Happy September! It's the last day of healthy vegetarian cooking! It's been quite the adventure this past month, walking staight past the meat case, playing with all kinds of edible plants and legumes. It's working pretty well on the diet front, I am weighing in at 132.9 as of this morning, which means I reached the goal of 132.2 to133.2 that I set for myself at the begining of the month. I hope to keep going, though maybe at a slower pace, until I get back down to the wedding weight of 129. I have carefully gone through the archives of this blog and more clearly tagged the low cal recipes as Diet, and the Vegetarian recipes, so that they are easier for you, my wonderful readers, to find if you are looking for such recipe ideas in the future.
I have a very exact cookbook wish list. Very exact, and a little expensive. They range from the Ad Hoc at Home to out of print stuff, from the newest most in-fashion food to the forgotten vintage recipes. Every once in awhile I do sweeps of NY bookstore The Strand to see if I can pick up one of these cheap, and recently I made two big scores.
Ever since Julia Child became the one to democratize French cooking and bring it to the states, people like to figure out who is the "Julia Child" of other sections of cooking, which usually means "wrote the best and most complete cookbook on the subject." I've been hunting for the cookbooks of two such women, Marcella Hazzan, otherwise known as the Julia Child of Italian cooking, and Julie Sahni, the Julia Child of Indian cooking. The comparisons do not hold up that well, as Julia Child was an American who learned to cook French and brought it back with her, these women actually represent the cultures they are teaching you about. They are, however, the women with the most complete cookbooks, and that meant I wanted them.(Funny side note, this isn't just a cooking thing. I recently took an exercise class with the "Indian Jane Fonda". Good class! A lot of dancing.)
The Essentials of Classic Italian Cooking I will have to tell you about later, I haven't cooked from it yet. August was, after all, the month of healthy vegetarian cooking, and I kept drooling over the meat sauces. There probably were some healthy recipes in there, but I kept flipping straight to roasts and heavy cream and lots of butter. Don't worry, these recipes are coming. While I have been searching for Julie Sahni's Classic Indian Cooking for quite awhile, that was not the book I stumbled across this past month. Her follow up, Classic Indian Vegetarian and Grain Cooking stared back at me from the Strand's shelf. I was reading it by the time I was on the subway.

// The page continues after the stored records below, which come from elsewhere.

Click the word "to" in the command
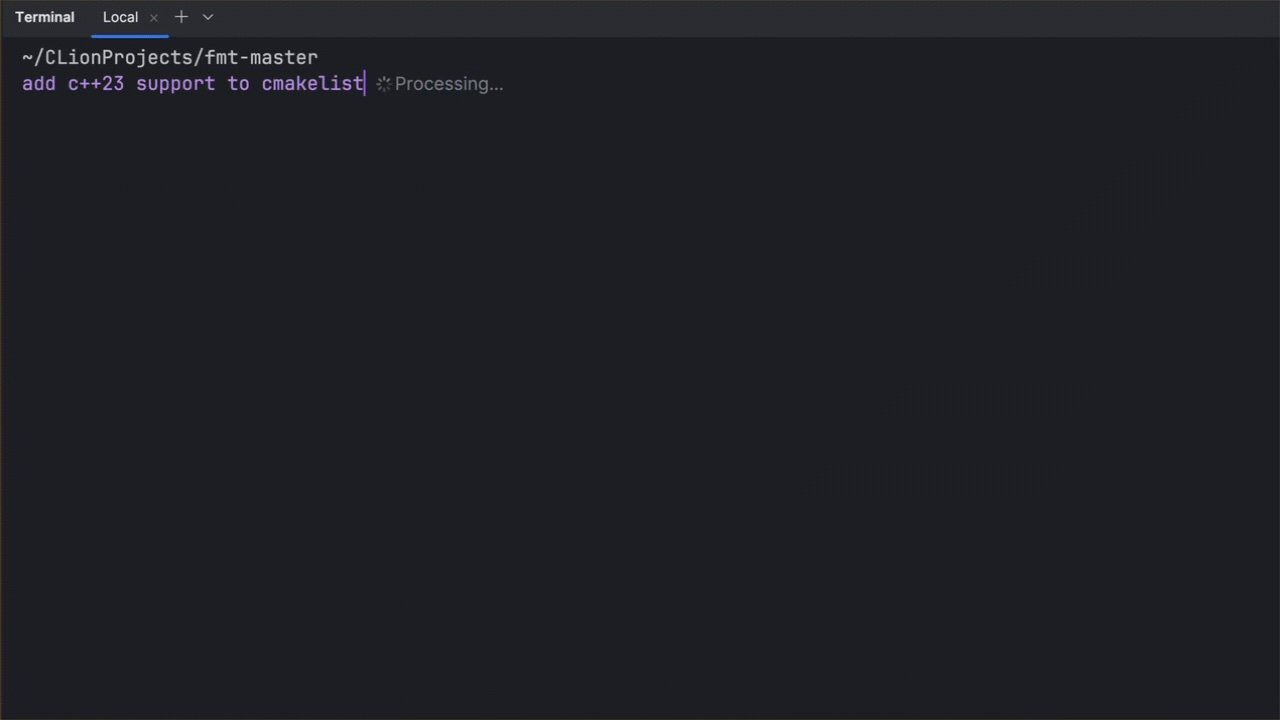The height and width of the screenshot is (720, 1280). pos(238,84)
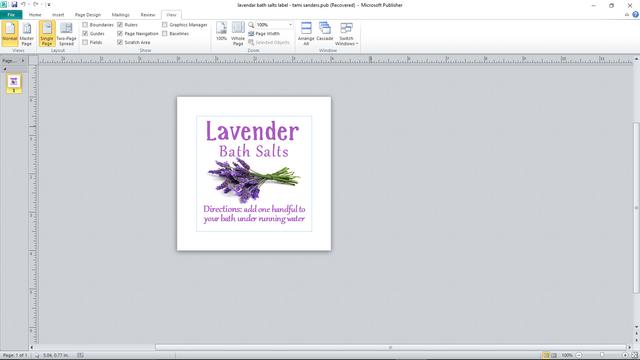Image resolution: width=640 pixels, height=360 pixels.
Task: Enable the Boundaries checkbox
Action: click(85, 25)
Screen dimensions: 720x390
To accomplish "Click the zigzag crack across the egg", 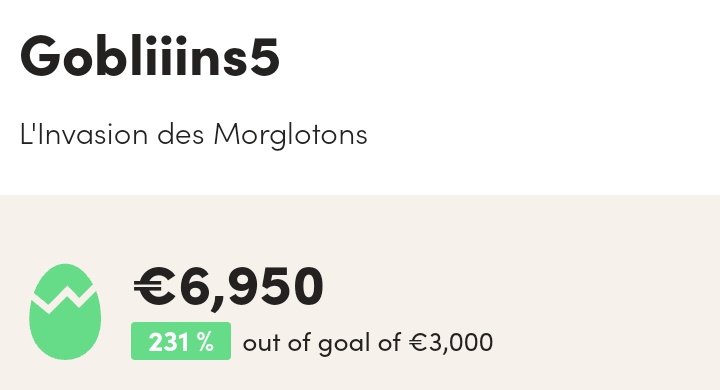I will [64, 300].
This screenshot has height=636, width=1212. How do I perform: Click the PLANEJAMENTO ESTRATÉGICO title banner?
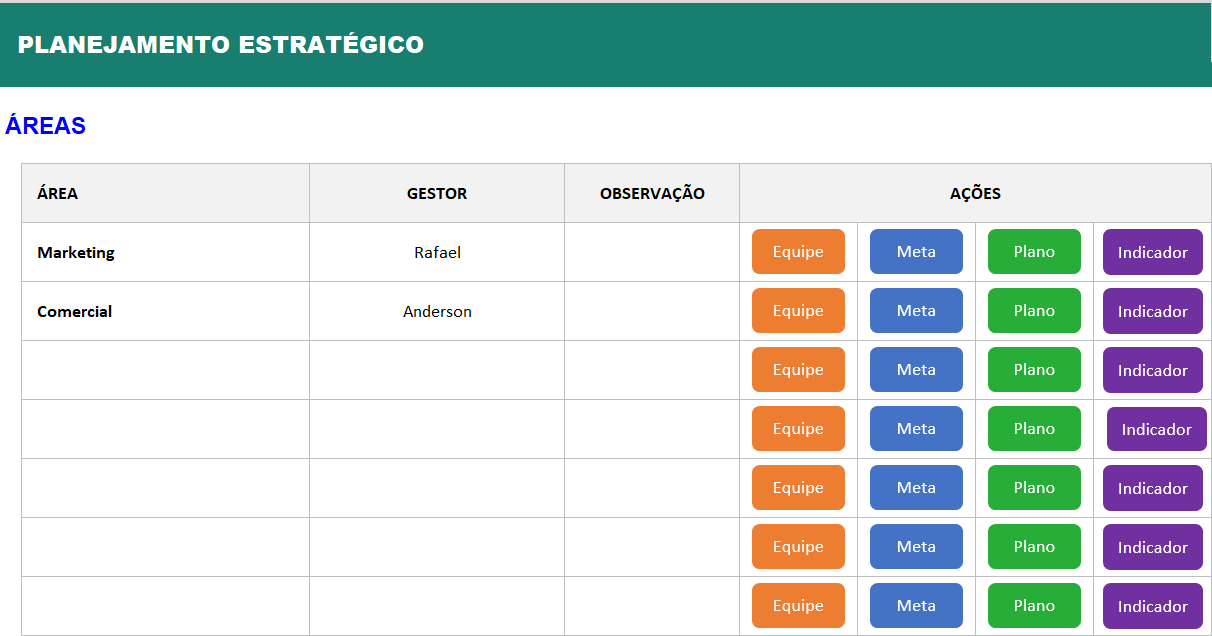point(221,45)
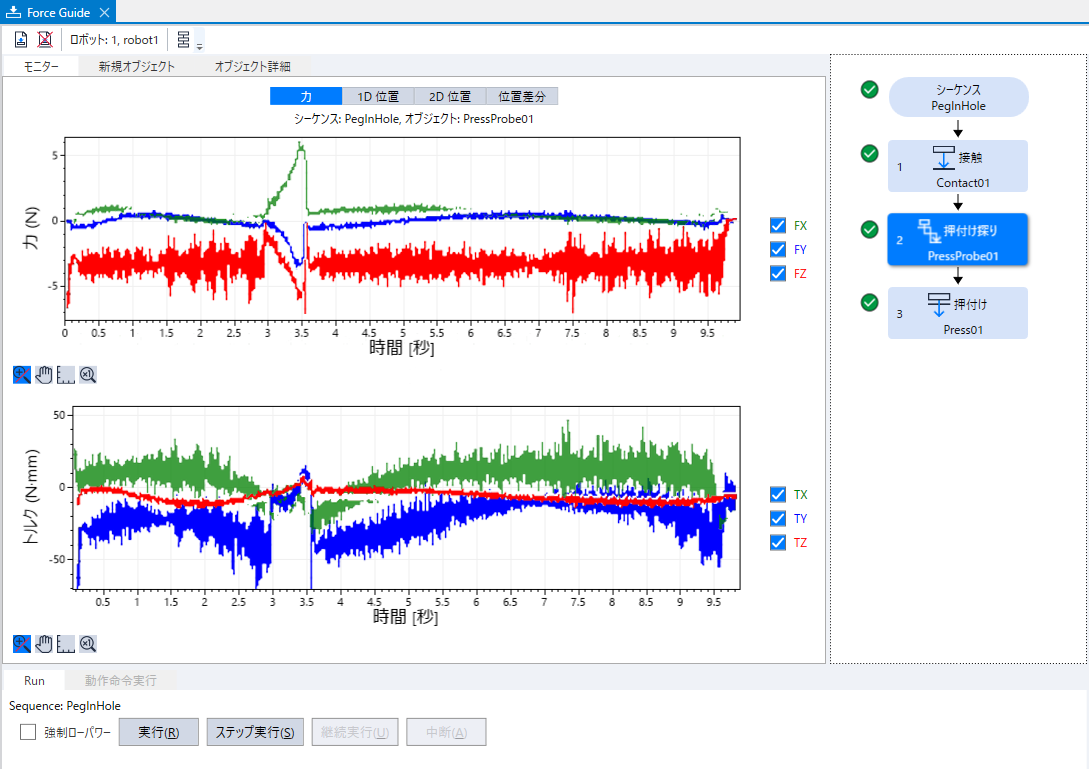1089x769 pixels.
Task: Enable the 強制ローパワー checkbox
Action: click(28, 732)
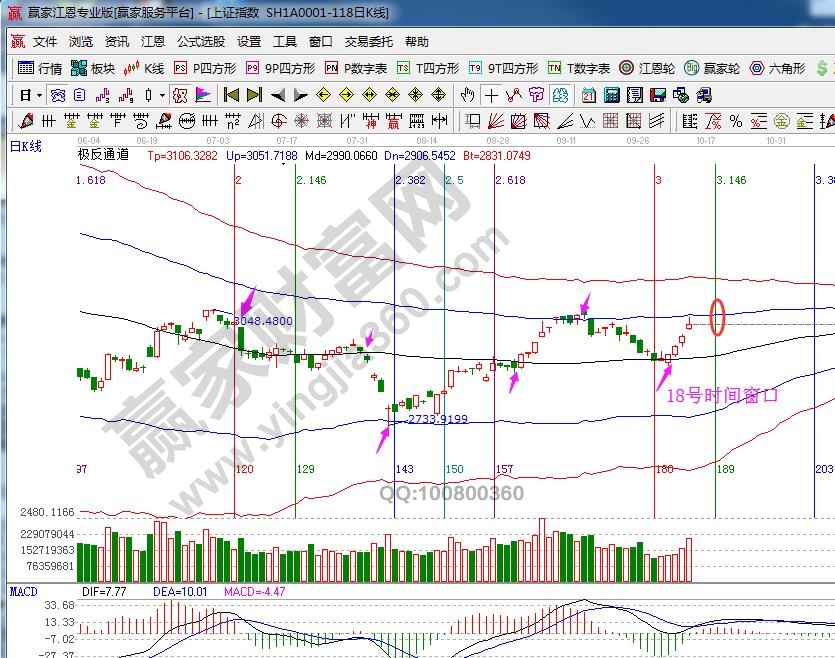Expand the candlestick style dropdown arrow
The width and height of the screenshot is (835, 658).
pyautogui.click(x=162, y=95)
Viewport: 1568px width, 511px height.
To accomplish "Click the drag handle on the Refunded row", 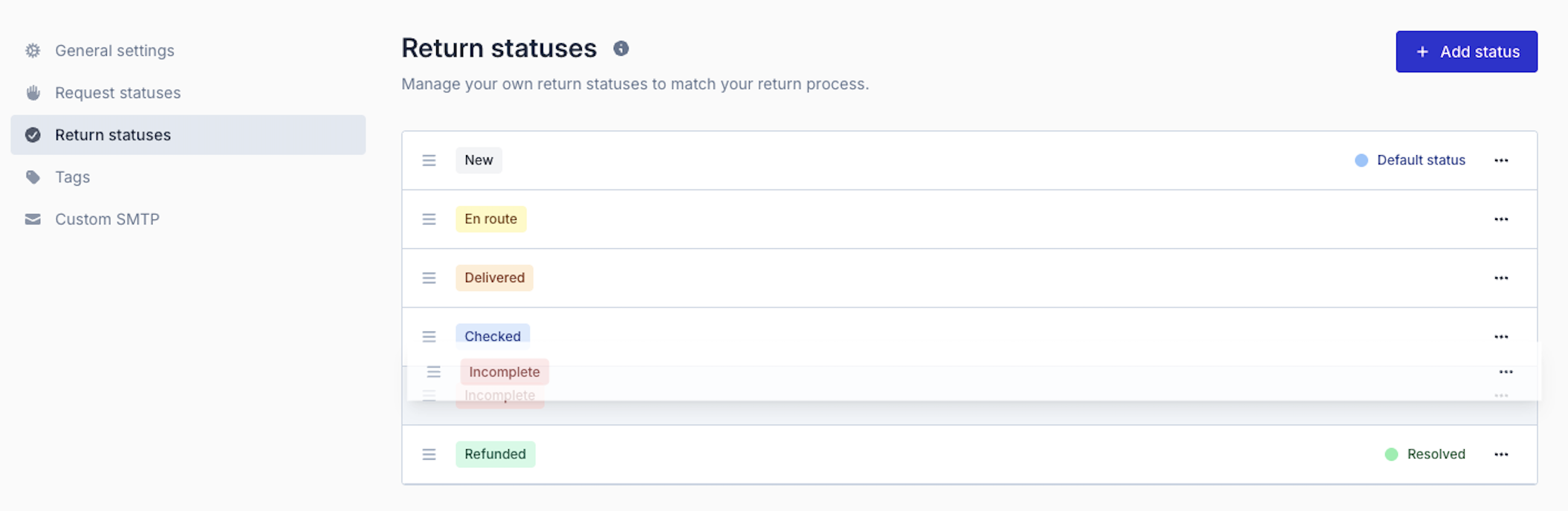I will point(429,454).
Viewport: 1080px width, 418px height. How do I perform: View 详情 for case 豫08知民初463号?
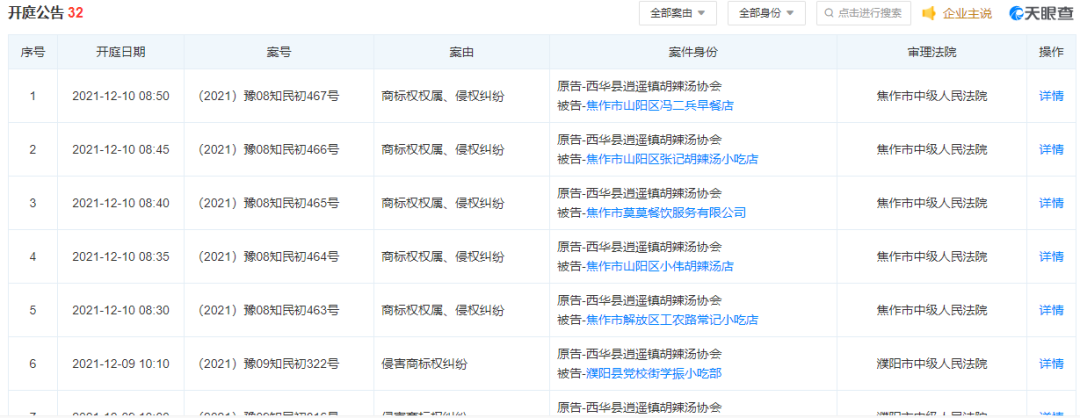[1051, 310]
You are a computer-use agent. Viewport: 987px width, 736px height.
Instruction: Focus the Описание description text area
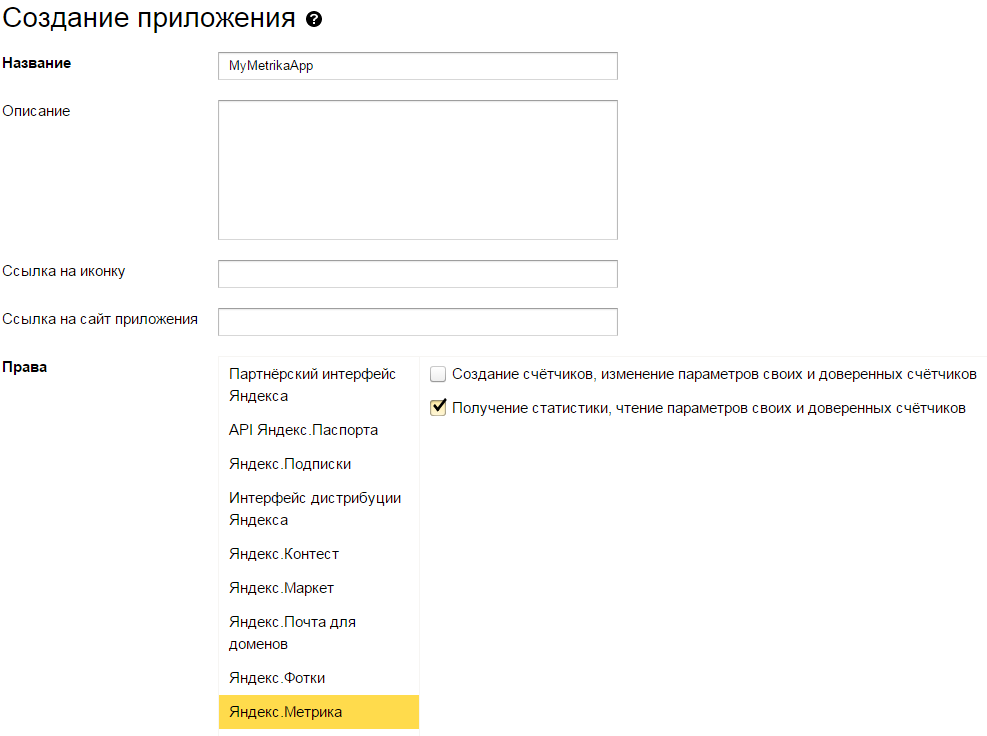tap(417, 170)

I haven't played much with Indian cuisine since last year's attempt at Chicken Tikka, but now that I own the spices, I notice them cropping up in more and more recipes. Full on Indian cooking might not be hugely popular, but its influence is being found everywhere. Food Network even finally found itself a chef who knows what curry is, though it took them a competition show to do it (Congrats to Aarti Sequeira by the way!) Digging through the book, there were certainly recipes that felt like they would be a bit challenging, or too spicy for my somewhat weak pallate. Finally I stumbled across a recipe that would be more mild, and perfect for a certain Fall fruit now tumbling out of my farmer's market. Pumpkin and Split Peas with Camphor Basil. Will gave me a dubious look as we walked home. "You are going to cook a pumpkin?"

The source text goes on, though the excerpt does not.